Workers are now on strike at all three Detroit automakers' largest and most profitable plants.

On Oct. 24, 5,000 United Auto Workers (UAW) members at Arlington Assembly in Texas joined the Stand Up Strike, shutting down production at General Motors’ largest plant and biggest moneymaker.

The workers at Arlington Assembly make some of GM’s most profitable vehicles, the Chevy Tahoe, Chevy Suburban, GMC Yukon and Cadillac Escalade. With this move, all three automakers' largest and most profitable plants have been struck; 8,700 workers at Ford's Kentucky Truck Plant in Louisville, KY, joined the strike Oct. 11, while 6,800 workers at StellantisSterling Heights Assembly Plant walked out Oct. 23. 

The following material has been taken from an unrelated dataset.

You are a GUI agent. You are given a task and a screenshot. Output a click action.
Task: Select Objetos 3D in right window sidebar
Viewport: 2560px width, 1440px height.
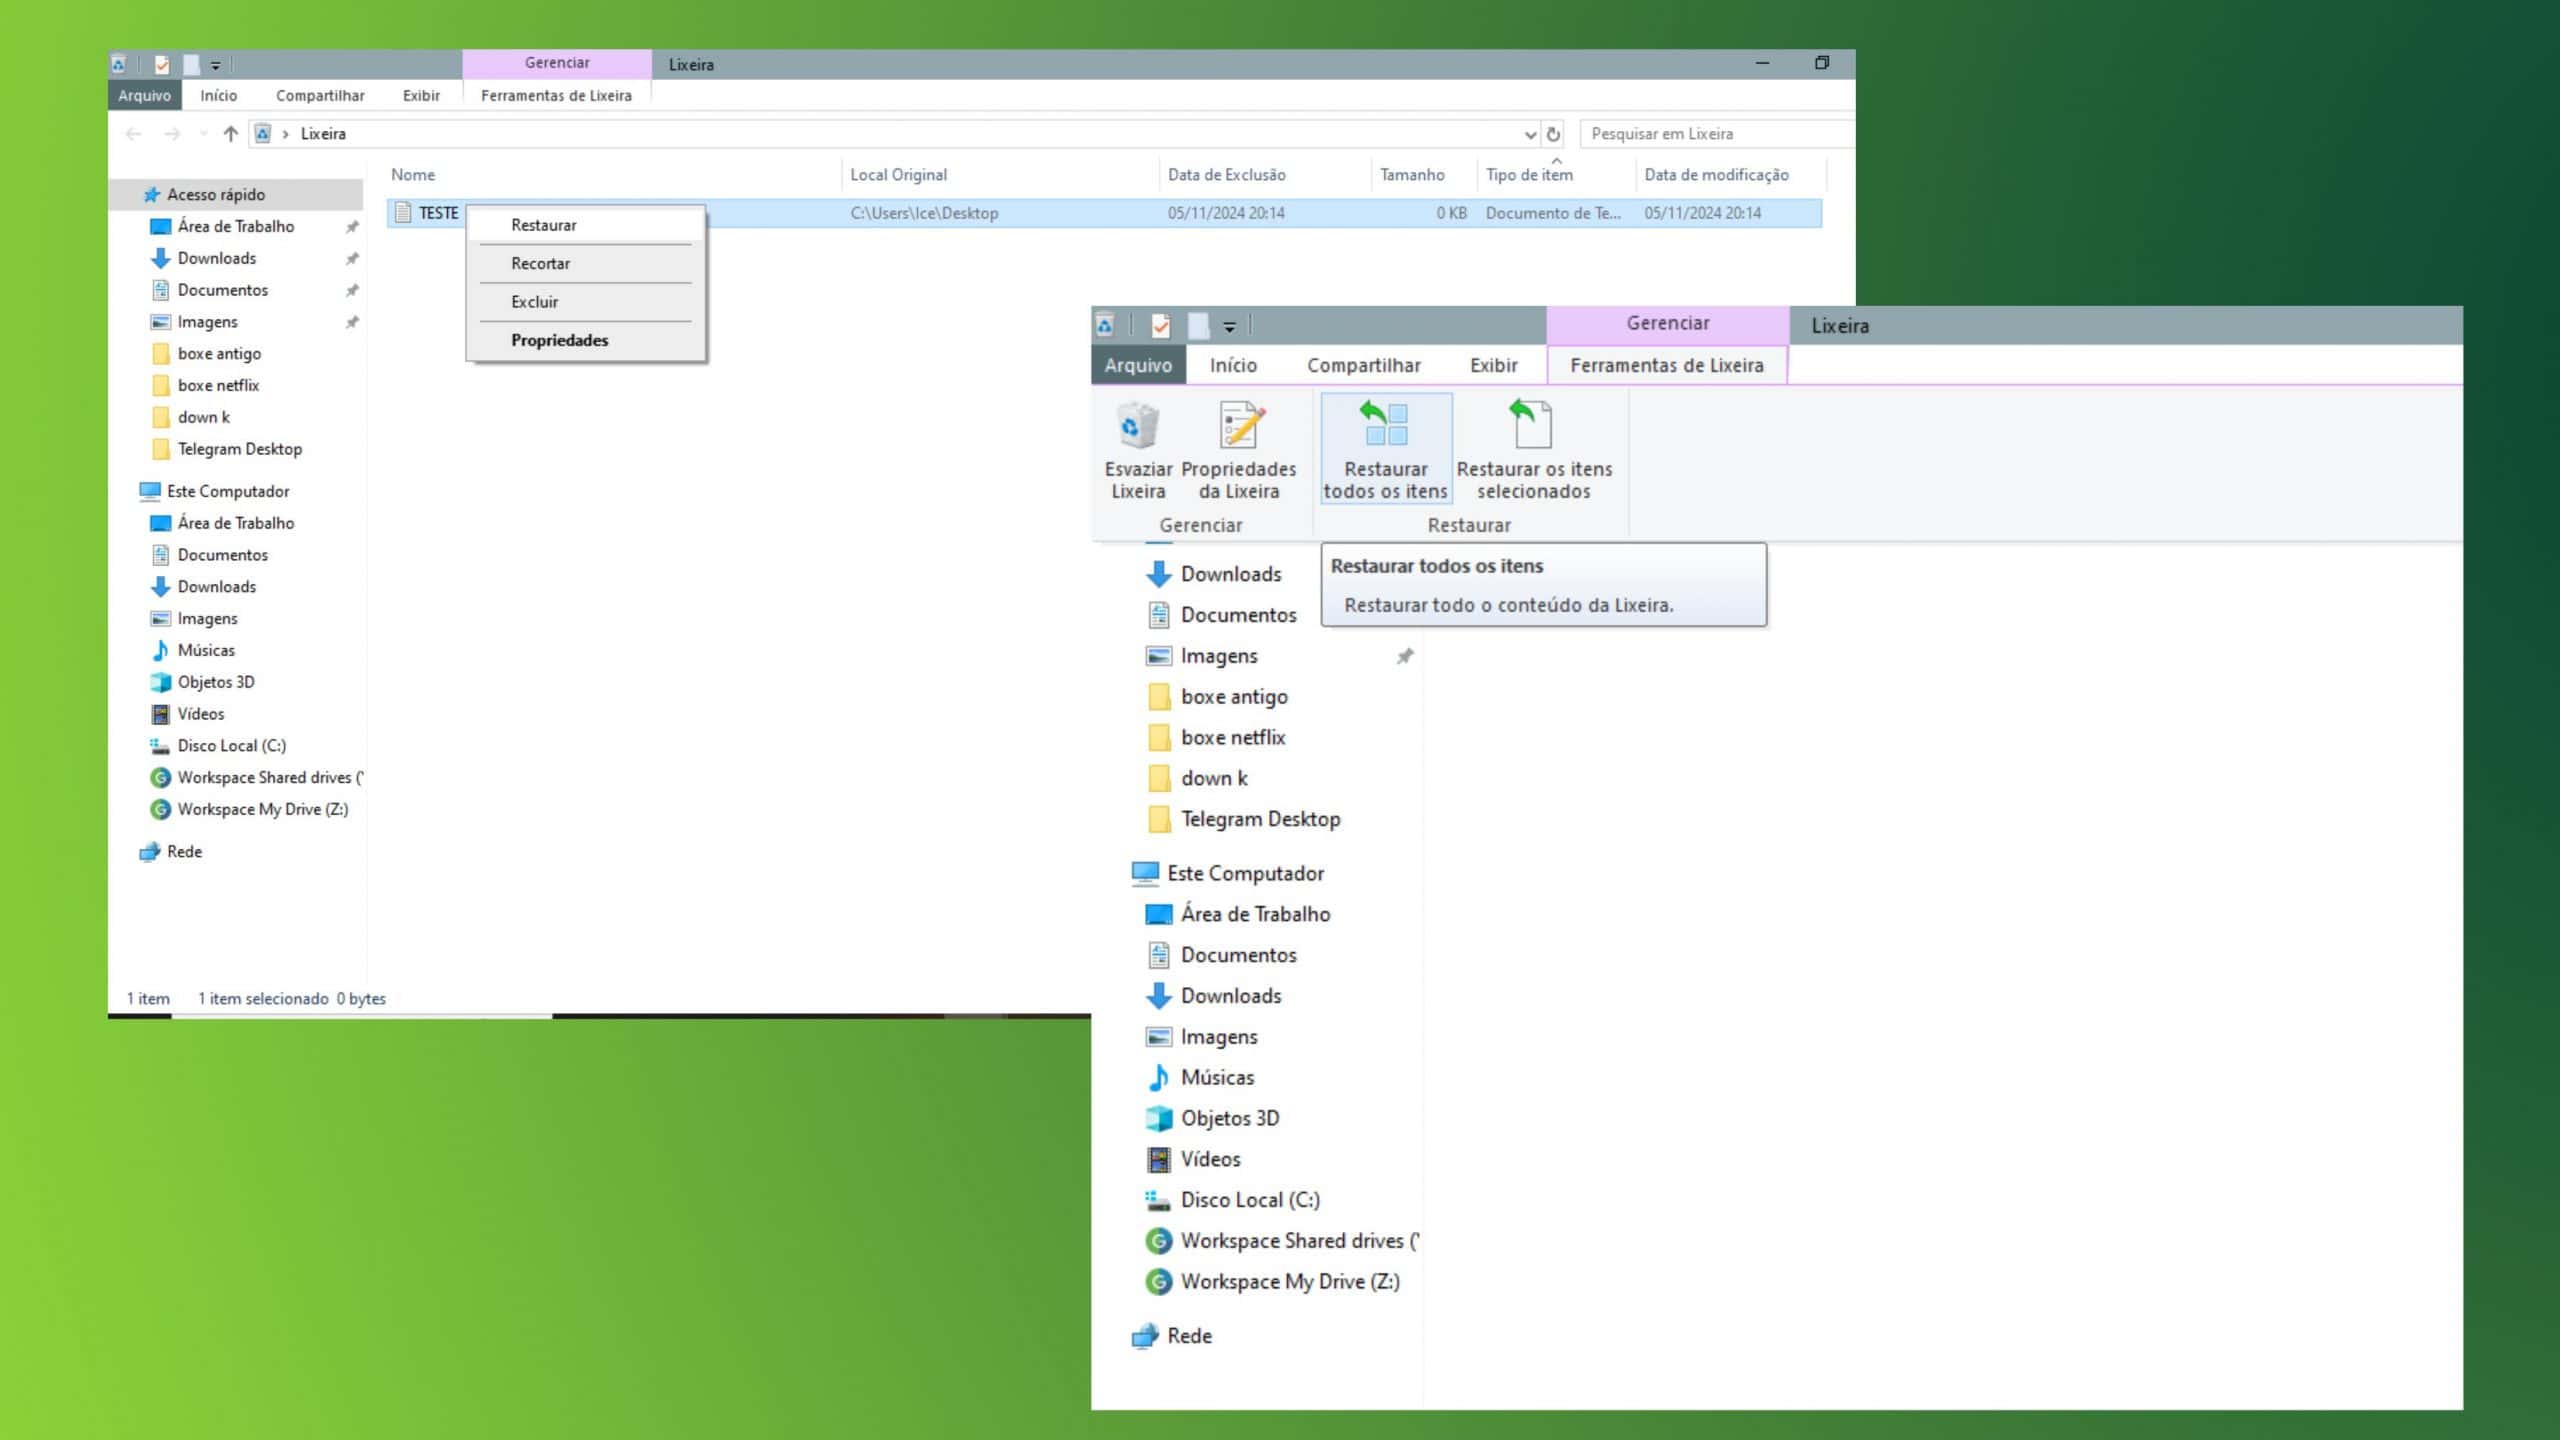coord(1229,1118)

The move comes just hours after GM reported third-quarter earnings of $3.5 billion, and just a few days after the union detailed the shortcomings of GM’s latest contract offer.

“Another record quarter, another record year. As we’ve said for months: record profits equal record contracts,” said UAW President Shawn Fain. “It’s time GM workers, and the whole working class, get their fair share.”

Despite having made $10 billion in profits in the past nine months, breaking revenue records for another consecutive quarter, and beating Wall Street expectations, the UAW said, GM’s latest offer fails to reward UAW members for the profits they’ve generated. 

The union said GM’s current offer lags behind Ford, proposing a two-tier wage progression, the weakest 401(k) contribution offer on the table, a deficient COLA and other shortcomings. 

On the heels of GM's previous quarter, which set “a post-bankruptcy record” in terms of revenue, the UAW said, it is clear GM can afford a record contract and do more to repair the harm done by years of falling real wages and declining standards across the Big Three.

The unannounced walkout at Arlington Assembly brings the total number of UAW members on strike at the Big Three automakers to more than 45,000, as the strike nears the six-week mark.

The Stand Up Strike, which began Sept. 15, is the first time the union has struck all Big Three automakers at the same time. But instead of all 150,000 UAW autoworkers walking out at once, select locals have been called on to “Stand Up” and strike. It has grown to include eight assembly plants and 38 parts distribution centers in 22 states.